*** Block opens ***
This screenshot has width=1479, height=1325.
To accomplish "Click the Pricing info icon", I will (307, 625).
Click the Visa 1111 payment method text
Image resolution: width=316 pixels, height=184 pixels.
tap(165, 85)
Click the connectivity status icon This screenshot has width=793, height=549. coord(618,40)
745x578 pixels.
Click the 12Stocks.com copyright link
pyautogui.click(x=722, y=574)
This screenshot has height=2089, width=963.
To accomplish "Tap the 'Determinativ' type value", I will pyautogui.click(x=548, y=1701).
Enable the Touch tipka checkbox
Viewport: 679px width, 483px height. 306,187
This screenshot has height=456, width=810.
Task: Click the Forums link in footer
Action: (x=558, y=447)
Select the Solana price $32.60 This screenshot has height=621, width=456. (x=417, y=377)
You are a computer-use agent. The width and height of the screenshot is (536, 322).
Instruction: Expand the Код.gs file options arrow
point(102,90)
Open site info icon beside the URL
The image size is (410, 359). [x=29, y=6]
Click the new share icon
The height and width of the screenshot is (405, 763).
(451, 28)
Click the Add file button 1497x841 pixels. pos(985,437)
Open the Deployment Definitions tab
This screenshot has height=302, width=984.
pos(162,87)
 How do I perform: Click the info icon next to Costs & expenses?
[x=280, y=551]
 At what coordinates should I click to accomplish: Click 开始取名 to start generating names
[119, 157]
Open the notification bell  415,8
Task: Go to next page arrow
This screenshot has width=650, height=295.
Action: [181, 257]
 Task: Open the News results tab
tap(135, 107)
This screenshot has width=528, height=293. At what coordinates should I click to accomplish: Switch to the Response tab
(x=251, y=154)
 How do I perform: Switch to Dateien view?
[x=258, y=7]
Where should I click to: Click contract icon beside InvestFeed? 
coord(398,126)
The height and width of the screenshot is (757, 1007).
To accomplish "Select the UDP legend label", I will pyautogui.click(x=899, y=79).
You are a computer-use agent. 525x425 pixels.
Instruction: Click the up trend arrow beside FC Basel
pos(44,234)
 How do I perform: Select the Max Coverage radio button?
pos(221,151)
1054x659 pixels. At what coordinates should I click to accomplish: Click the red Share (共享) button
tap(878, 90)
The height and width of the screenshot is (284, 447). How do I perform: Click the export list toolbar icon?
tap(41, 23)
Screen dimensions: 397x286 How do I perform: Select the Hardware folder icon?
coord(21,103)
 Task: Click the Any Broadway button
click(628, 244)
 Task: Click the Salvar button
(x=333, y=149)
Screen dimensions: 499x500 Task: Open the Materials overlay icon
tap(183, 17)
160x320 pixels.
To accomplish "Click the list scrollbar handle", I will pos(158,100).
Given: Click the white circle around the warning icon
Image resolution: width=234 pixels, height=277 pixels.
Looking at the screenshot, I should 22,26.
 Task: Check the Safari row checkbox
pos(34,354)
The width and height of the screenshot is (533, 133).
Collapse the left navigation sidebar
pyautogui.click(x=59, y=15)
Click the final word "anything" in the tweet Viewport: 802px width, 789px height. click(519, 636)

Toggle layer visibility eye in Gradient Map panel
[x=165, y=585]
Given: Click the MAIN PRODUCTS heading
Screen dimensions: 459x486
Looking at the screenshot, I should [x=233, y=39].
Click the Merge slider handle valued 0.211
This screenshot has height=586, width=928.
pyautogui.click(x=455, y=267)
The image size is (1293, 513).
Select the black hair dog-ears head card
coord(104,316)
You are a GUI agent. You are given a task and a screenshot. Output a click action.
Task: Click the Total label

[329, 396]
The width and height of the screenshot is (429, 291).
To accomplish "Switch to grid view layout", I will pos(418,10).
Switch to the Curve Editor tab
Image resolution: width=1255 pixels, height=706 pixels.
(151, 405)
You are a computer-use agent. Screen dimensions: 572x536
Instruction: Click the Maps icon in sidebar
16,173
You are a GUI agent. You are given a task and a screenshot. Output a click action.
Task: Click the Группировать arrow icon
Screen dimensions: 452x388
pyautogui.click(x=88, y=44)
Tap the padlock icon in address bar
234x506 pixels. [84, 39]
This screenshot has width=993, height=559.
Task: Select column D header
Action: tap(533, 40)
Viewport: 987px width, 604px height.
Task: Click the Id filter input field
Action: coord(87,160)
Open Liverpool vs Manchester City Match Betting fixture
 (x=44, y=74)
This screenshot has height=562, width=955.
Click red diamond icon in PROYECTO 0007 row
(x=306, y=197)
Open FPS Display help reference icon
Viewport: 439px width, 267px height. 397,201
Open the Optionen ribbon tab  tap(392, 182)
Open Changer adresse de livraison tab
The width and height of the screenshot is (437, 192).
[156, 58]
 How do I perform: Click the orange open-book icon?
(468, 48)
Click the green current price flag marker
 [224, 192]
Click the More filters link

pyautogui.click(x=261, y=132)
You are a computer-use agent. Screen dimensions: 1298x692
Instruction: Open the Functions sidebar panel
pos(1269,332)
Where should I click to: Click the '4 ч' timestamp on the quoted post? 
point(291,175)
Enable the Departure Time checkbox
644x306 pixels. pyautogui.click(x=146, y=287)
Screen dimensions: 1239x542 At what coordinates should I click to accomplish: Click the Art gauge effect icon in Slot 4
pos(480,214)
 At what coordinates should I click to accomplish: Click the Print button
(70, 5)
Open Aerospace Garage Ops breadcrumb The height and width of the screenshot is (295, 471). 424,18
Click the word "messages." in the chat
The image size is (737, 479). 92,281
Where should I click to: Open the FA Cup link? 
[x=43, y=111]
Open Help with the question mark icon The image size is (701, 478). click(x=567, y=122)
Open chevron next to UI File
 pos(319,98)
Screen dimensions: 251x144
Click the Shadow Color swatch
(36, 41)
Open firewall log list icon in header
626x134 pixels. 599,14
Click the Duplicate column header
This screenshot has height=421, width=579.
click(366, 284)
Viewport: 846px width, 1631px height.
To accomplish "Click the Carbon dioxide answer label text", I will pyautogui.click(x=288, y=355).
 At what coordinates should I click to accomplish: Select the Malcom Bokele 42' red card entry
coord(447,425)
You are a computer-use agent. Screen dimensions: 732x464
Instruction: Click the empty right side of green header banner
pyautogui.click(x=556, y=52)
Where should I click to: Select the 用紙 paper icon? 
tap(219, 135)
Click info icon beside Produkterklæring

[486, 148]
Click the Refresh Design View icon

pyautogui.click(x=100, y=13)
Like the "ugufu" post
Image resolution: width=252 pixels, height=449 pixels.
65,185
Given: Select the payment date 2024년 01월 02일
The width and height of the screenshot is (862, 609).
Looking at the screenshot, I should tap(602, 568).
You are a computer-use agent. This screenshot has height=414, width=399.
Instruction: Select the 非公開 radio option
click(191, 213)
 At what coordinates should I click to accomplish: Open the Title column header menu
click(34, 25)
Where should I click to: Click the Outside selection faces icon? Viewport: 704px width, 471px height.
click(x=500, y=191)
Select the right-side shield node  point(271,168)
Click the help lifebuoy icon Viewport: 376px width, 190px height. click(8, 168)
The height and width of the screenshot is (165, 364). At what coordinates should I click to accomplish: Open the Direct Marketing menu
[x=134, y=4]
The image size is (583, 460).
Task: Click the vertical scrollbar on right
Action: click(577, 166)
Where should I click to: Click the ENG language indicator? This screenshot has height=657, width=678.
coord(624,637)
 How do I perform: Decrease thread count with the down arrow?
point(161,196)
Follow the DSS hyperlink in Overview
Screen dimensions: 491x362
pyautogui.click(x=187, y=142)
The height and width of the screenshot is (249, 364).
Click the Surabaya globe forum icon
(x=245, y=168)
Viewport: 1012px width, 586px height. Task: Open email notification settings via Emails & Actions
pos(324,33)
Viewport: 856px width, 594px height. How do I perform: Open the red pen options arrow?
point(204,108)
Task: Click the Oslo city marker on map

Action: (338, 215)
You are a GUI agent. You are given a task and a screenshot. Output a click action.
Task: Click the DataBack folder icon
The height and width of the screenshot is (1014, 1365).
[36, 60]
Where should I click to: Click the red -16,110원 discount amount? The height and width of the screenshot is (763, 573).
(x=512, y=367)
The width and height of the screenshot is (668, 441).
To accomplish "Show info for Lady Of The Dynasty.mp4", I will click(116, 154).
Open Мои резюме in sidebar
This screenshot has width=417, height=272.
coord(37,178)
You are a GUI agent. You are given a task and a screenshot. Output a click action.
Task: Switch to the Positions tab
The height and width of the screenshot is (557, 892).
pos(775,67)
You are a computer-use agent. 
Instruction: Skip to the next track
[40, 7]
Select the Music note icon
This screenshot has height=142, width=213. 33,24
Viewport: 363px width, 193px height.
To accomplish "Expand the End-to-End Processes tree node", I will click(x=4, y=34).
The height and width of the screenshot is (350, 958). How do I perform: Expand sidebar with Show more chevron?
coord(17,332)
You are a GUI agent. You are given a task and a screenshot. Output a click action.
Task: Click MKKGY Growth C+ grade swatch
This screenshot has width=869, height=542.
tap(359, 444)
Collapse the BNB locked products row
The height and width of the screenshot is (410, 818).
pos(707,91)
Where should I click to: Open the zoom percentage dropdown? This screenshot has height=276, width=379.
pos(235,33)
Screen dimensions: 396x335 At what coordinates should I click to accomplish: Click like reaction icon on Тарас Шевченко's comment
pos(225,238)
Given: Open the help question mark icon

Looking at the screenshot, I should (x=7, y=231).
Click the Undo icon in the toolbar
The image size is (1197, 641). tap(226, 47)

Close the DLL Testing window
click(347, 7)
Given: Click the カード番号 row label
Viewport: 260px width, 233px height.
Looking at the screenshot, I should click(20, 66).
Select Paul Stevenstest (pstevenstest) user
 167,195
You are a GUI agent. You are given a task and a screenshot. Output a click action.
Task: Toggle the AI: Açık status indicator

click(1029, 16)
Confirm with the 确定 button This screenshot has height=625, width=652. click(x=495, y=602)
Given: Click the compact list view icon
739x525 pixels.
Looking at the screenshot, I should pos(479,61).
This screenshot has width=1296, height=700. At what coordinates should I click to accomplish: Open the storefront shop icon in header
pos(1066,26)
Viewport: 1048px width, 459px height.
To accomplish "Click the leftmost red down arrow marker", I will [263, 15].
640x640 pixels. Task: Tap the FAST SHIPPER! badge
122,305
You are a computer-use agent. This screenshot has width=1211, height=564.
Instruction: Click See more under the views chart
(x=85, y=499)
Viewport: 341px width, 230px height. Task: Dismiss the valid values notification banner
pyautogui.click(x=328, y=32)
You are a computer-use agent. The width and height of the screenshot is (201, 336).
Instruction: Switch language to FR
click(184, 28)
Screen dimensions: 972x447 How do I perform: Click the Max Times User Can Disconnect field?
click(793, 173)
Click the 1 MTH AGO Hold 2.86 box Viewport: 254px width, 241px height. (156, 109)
*** Block closes ***
[Aim of the task]
What are the lines, exactly as written above, from the line with "Task: Click the DataBack folder icon" to the line with "Task: Switch to the Positions tab", both included? Output only those.

[Exercise response]
Task: Click the DataBack folder icon
The height and width of the screenshot is (1014, 1365).
[36, 60]
Where should I click to: Click the red -16,110원 discount amount? The height and width of the screenshot is (763, 573).
(x=512, y=367)
The width and height of the screenshot is (668, 441).
To accomplish "Show info for Lady Of The Dynasty.mp4", I will click(116, 154).
Open Мои резюме in sidebar
This screenshot has width=417, height=272.
coord(37,178)
You are a GUI agent. You are given a task and a screenshot. Output a click action.
Task: Switch to the Positions tab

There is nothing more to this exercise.